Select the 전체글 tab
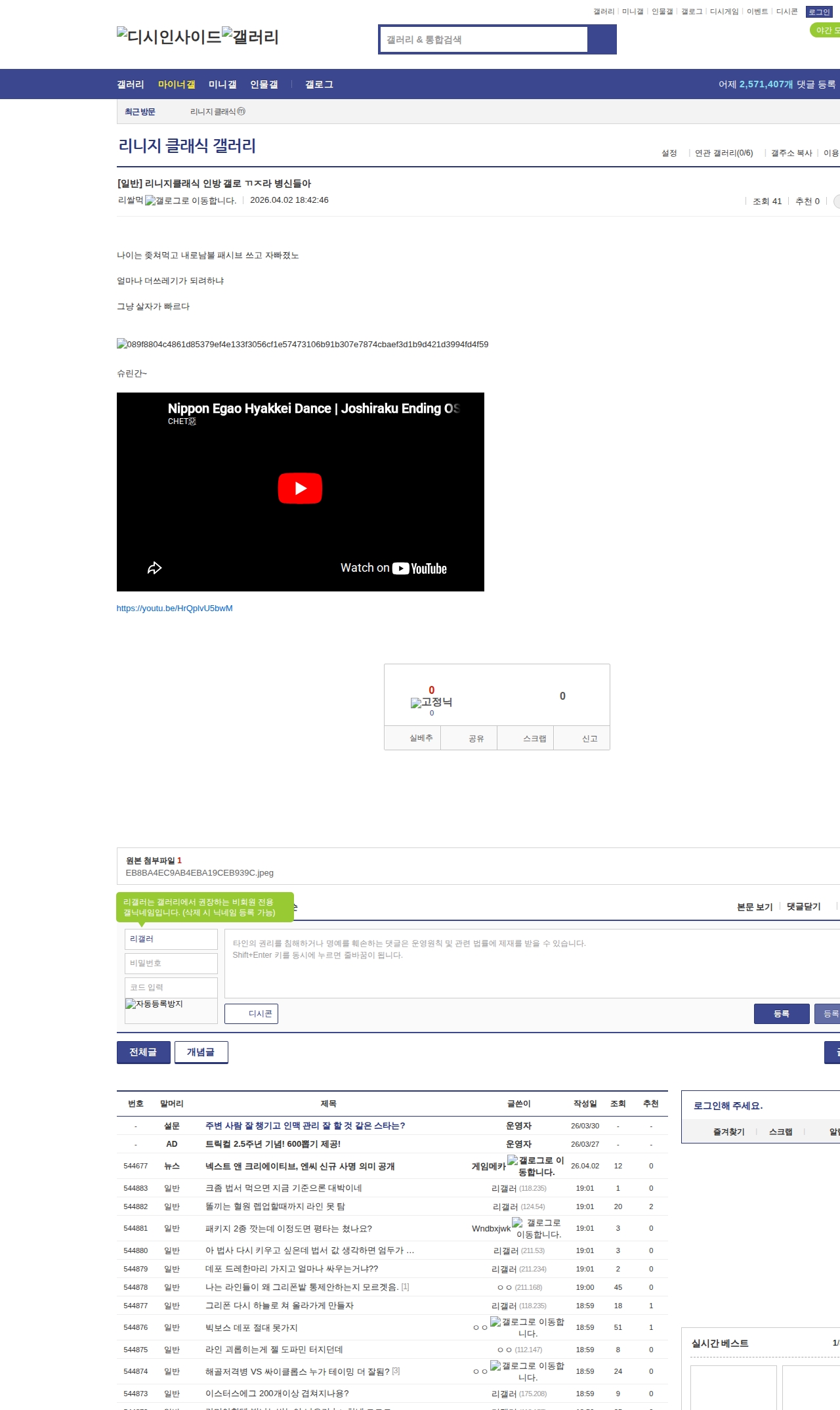840x1410 pixels. [143, 1052]
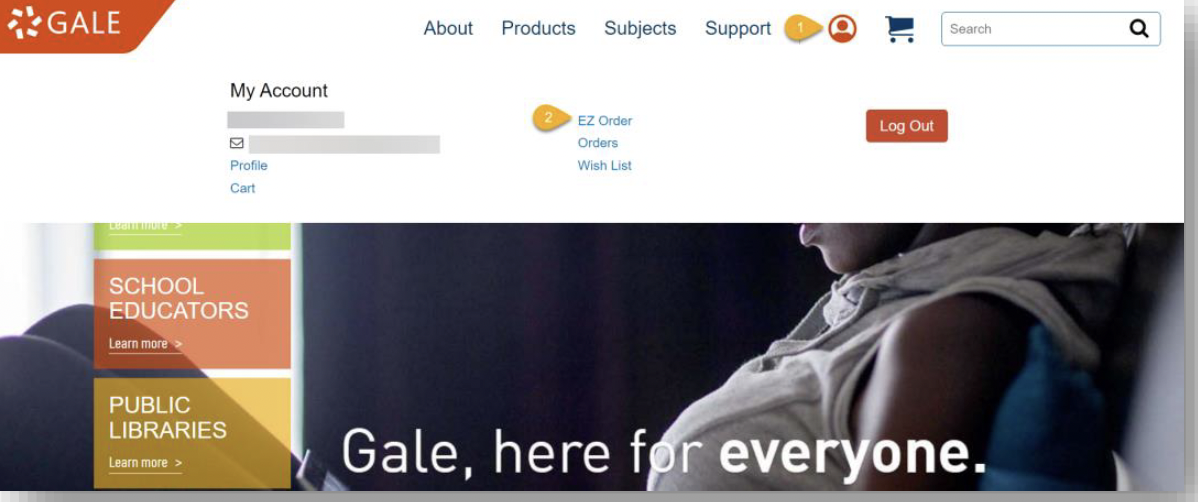Image resolution: width=1198 pixels, height=502 pixels.
Task: Click into the Search text field
Action: point(1035,29)
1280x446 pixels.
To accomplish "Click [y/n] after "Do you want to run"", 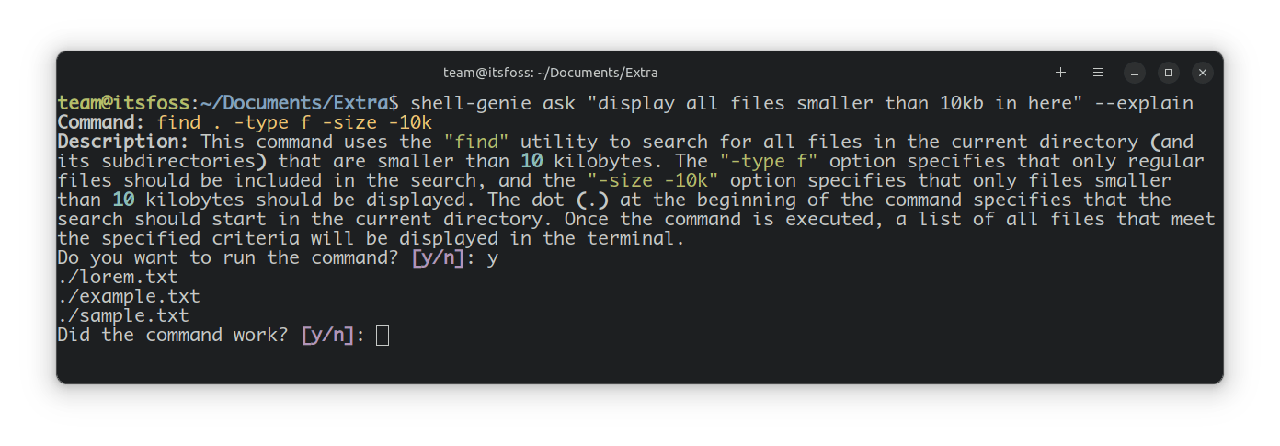I will pos(438,257).
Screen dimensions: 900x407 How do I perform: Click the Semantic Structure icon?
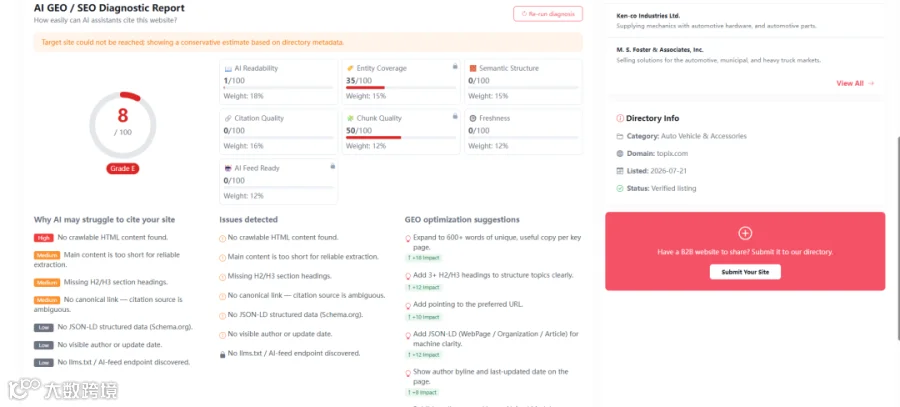pyautogui.click(x=473, y=68)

> **Exercise instructions**
In the records above, the lines from the one containing "Screen dimensions: 900x407" through the last line are to be written out exactly, both ends included and pictures omitted.

> **The answer**
Screen dimensions: 900x407 How do I perform: Click the Semantic Structure icon?
pyautogui.click(x=473, y=68)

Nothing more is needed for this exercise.